**Your goal**
Put every line of the following records into a JSON list of strings, one string per line, and skip any blank lines.

-- begin --

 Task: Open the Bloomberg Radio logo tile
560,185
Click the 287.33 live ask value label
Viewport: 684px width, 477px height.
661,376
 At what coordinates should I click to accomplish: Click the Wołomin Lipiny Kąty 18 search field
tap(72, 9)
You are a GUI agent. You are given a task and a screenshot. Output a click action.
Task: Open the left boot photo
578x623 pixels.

-- end --

**Written answer**
[
  " Task: Open the Bloomberg Radio logo tile",
  "560,185",
  "Click the 287.33 live ask value label",
  "Viewport: 684px width, 477px height.",
  "661,376",
  " At what coordinates should I click to accomplish: Click the Wołomin Lipiny Kąty 18 search field",
  "tap(72, 9)",
  "You are a GUI agent. You are given a task and a screenshot. Output a click action.",
  "Task: Open the left boot photo",
  "578x623 pixels."
]